Emotions can get hot very quickly, and what seemed like a ordinary conversation becomes a blood bath. When I was a kid, I heard this all the time: “Grace, if your tone is too harsh or too loud, or if you are too angry, we can’t hear understand what you’re saying.”
When I got so mad during a conversation, my message got lost and my parents only focused on my exhibited emotion, not what I was trying to communicate. Nothing good comes from this.
Fights with my parents would leave everyone feeling in ruins with absolutely nothing accomplished. When I argued, I wouldn’t think logically. I would get nowhere. I would cry and scream in my room, but would eventually become calm.
Often, I noticed a note slip under my doorway from my Dad. It said, “Can we talk again?”
The smallest note changed the way I thought about talking – about communication in general. Yelling face-to-face wasn’t working. A small note, direct yet kept at a distance…worked. I started writing short notes to my parents, and that worked too!
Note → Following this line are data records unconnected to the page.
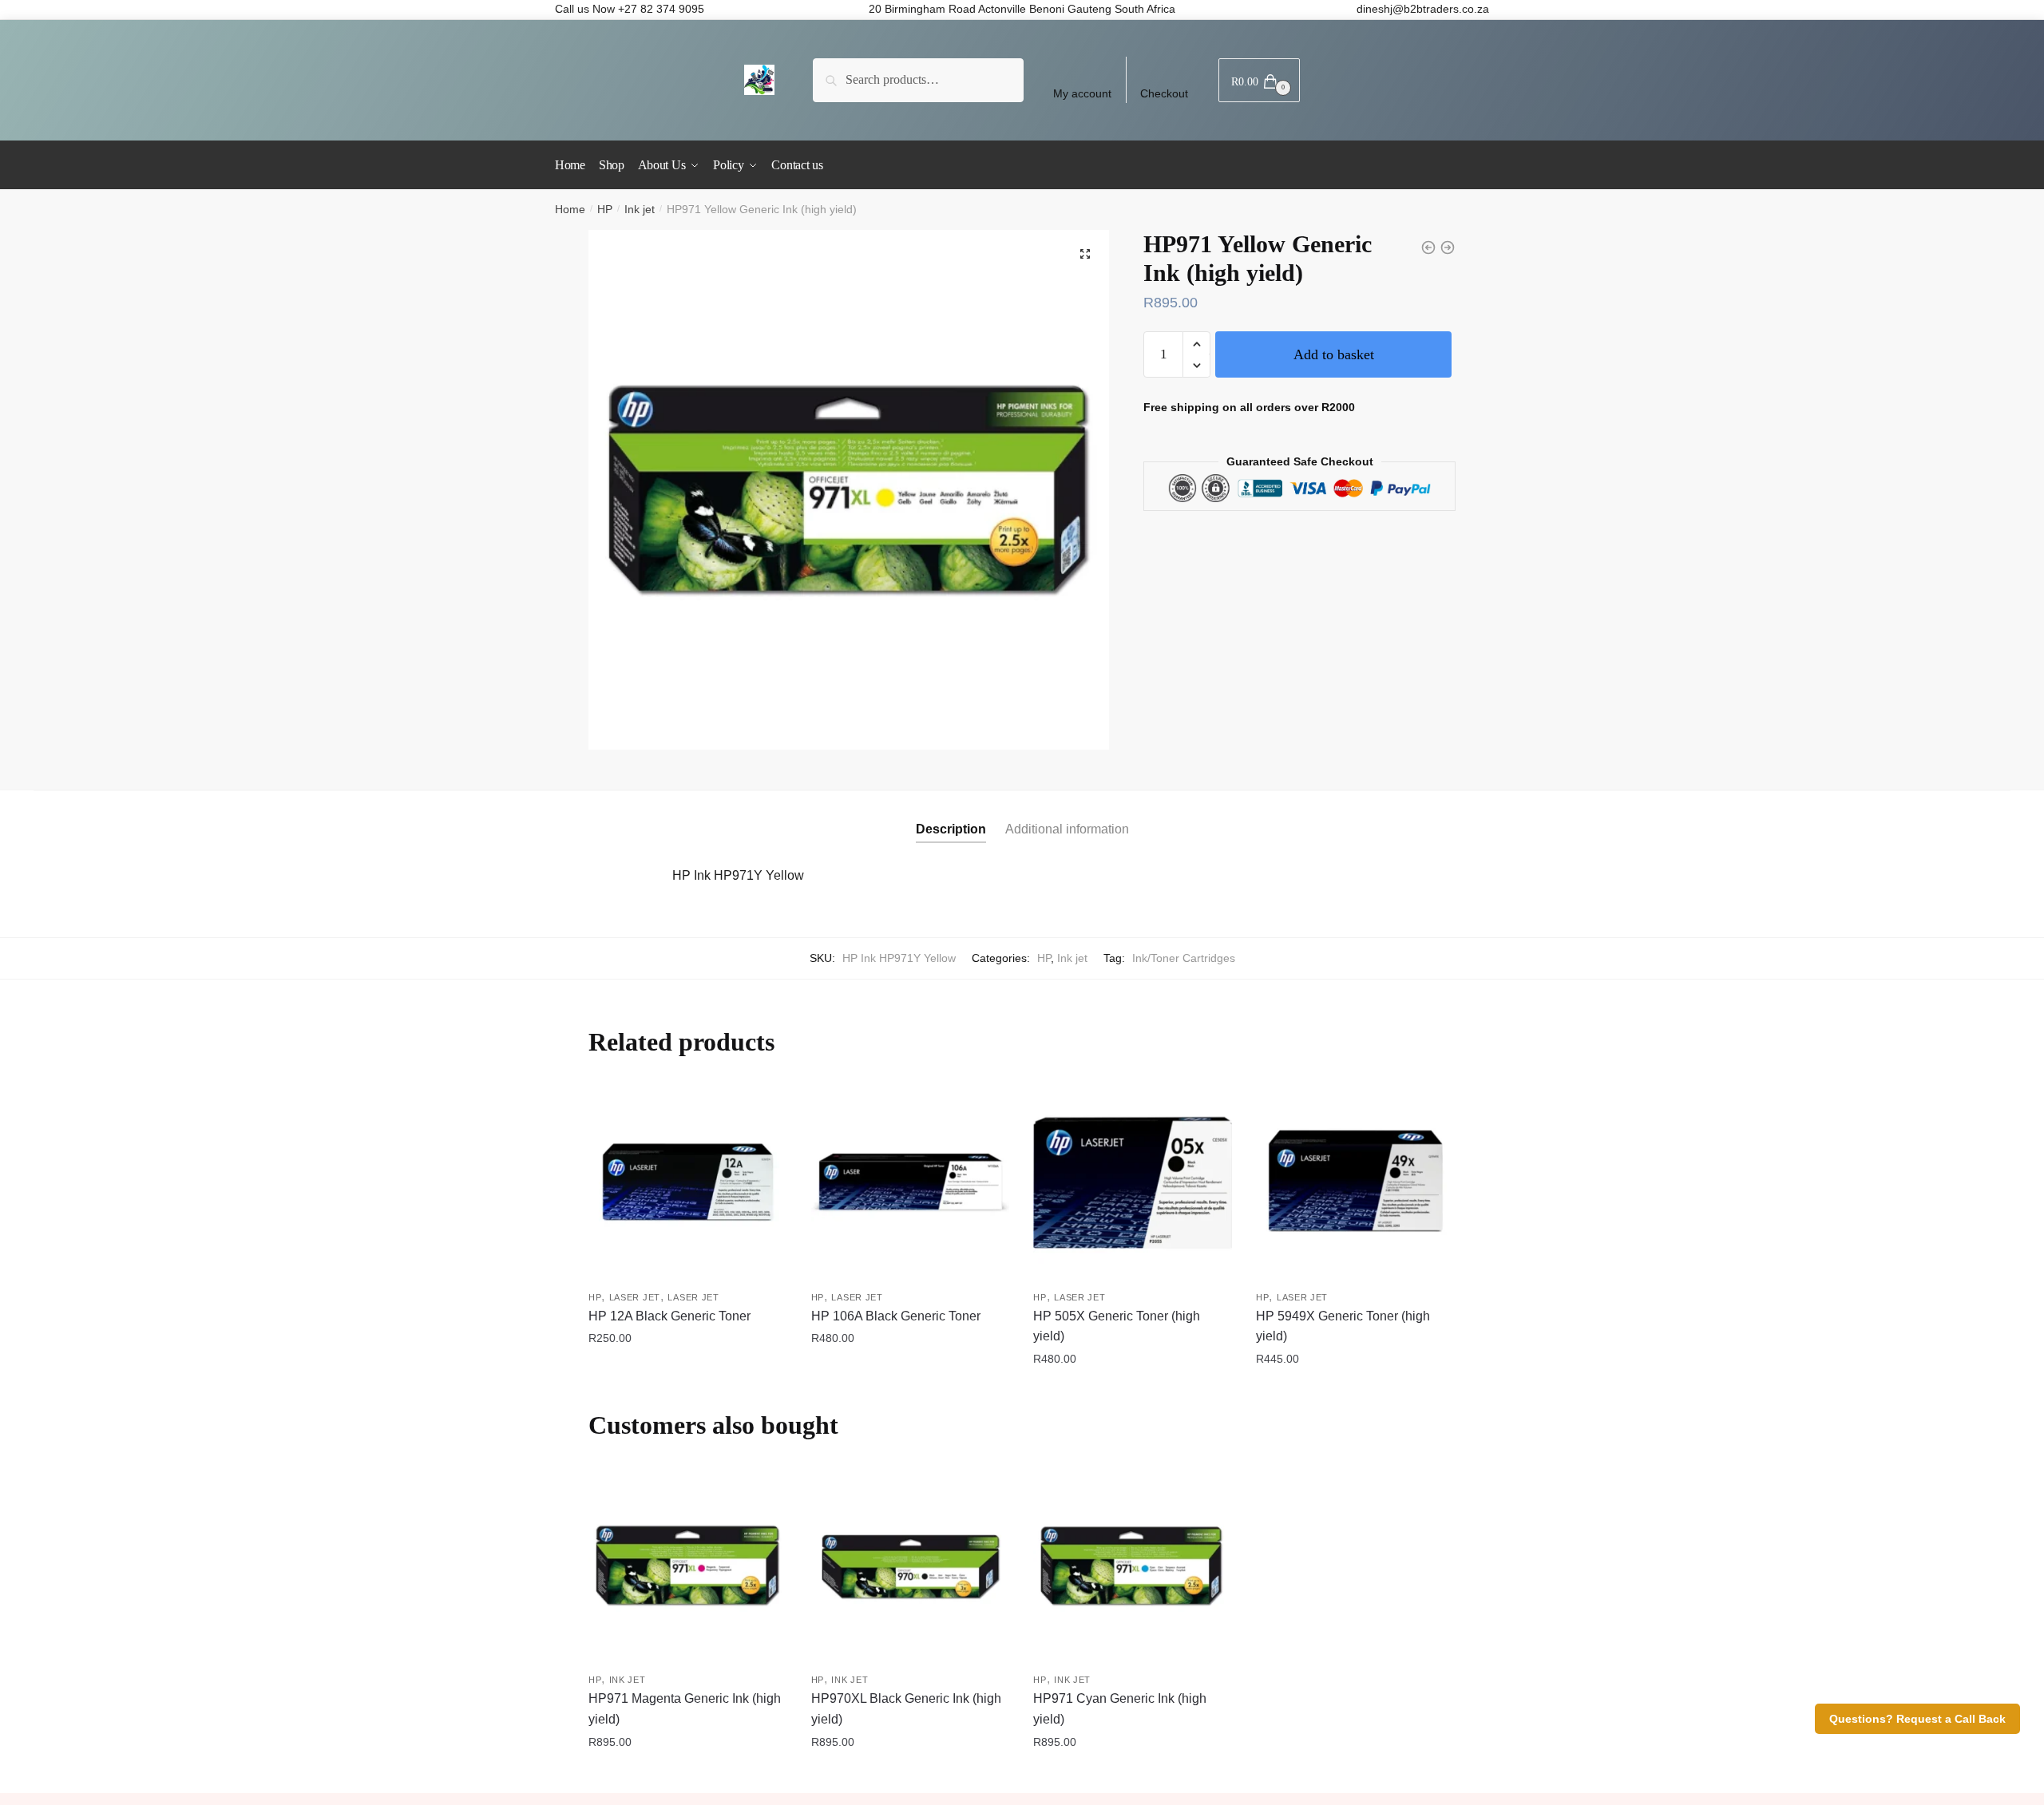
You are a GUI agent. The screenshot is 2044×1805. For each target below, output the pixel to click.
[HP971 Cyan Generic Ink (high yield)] (1132, 1566)
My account (1082, 93)
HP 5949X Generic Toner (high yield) (1343, 1326)
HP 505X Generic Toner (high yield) (1116, 1326)
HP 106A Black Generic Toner (895, 1316)
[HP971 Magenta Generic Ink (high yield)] (687, 1566)
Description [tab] (951, 829)
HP (604, 209)
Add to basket (1333, 354)
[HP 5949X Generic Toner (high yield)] (1355, 1182)
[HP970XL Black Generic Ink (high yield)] (910, 1566)
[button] (1085, 254)
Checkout (1164, 93)
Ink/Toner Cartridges (1183, 958)
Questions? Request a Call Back (1917, 1718)
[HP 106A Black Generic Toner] (910, 1182)
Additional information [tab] (1067, 829)
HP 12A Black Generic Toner (669, 1316)
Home (570, 209)
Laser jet (634, 1297)
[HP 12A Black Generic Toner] (687, 1182)
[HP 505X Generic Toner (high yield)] (1132, 1182)
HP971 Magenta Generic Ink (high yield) (684, 1709)
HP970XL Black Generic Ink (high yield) (906, 1709)
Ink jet (639, 209)
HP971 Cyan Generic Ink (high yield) (1119, 1709)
I use this learning in my personal life on a daily basis. I recommend you do too.
Here is my advice: read the room. It’s important to take space and think what best method of communication fits the situation. Is it a note, call vs. text, email, or even a polite knock on the door. How you choose can make or break an important conversation – and can make or break your most important relationships. Equally important: figuring out the best time to talk.
Parents – if you or your kid appear frustrated or on edge, maybe talking about homework, deadlines, schedules and obligations isn’t the best idea. Naturally, you want to have the best interaction with your kid possible. So, think about how you communicate, and try different communications styles until you find those that will set you and your ADDYTeen up for success.